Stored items
-.-.-
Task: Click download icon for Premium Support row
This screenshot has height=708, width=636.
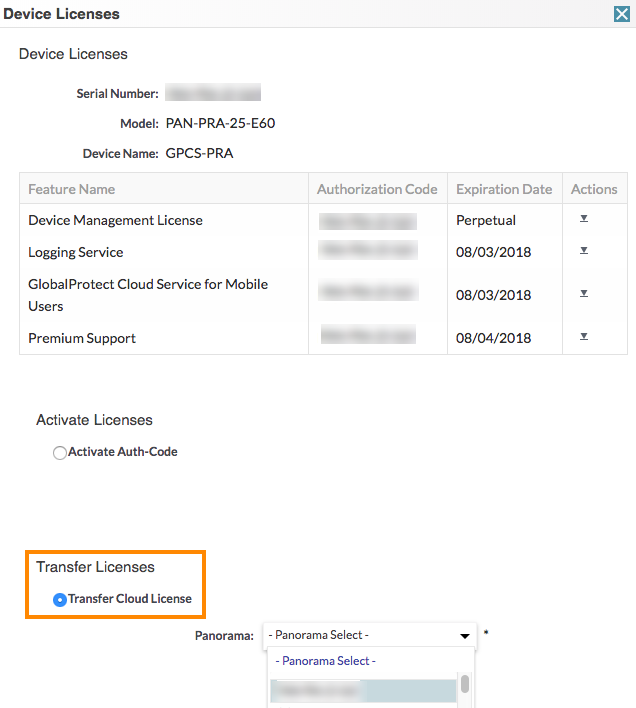Action: click(x=584, y=337)
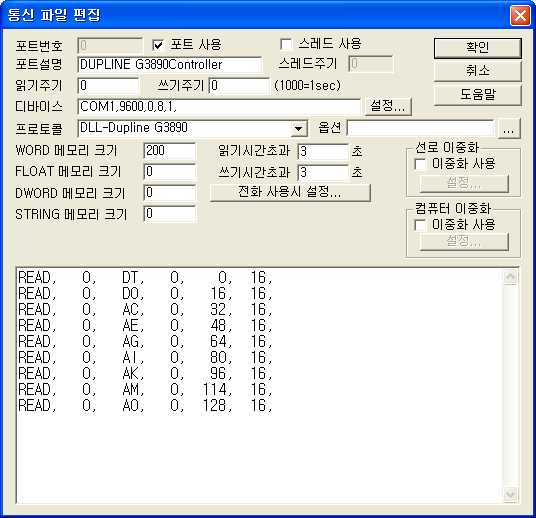The width and height of the screenshot is (536, 518).
Task: Click the WORD 메모리 크기 field
Action: click(170, 151)
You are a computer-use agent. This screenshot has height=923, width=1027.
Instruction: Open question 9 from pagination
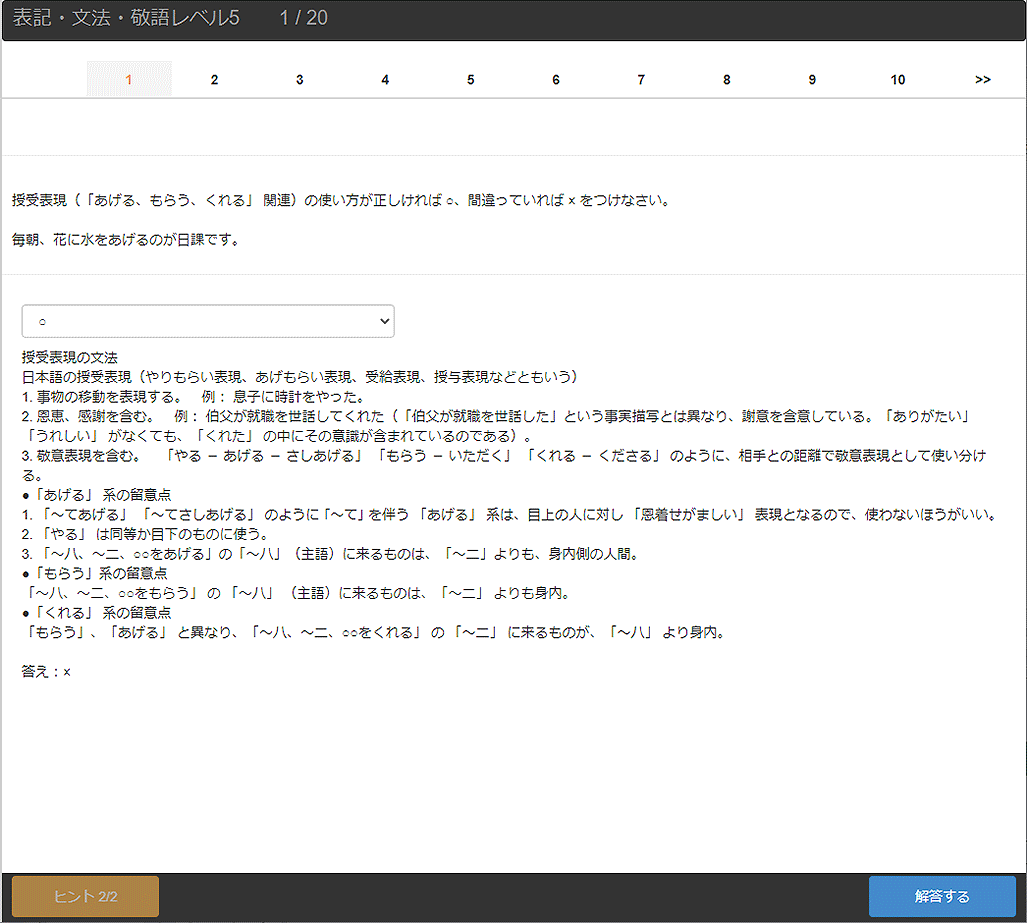point(812,80)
-.-.-
WHAT IS BEING ASKED → From the first line above to the last, copy the records exactly but omit the pictures.

ANSWER FOR THE TASK →
Task: Click download icon for Premium Support row
This screenshot has height=708, width=636.
Action: click(x=584, y=337)
The width and height of the screenshot is (536, 518).
Task: Click the WORD 메모리 크기 field
Action: click(170, 151)
You are a computer-use agent. This screenshot has height=923, width=1027.
Instruction: Open question 9 from pagination
point(812,80)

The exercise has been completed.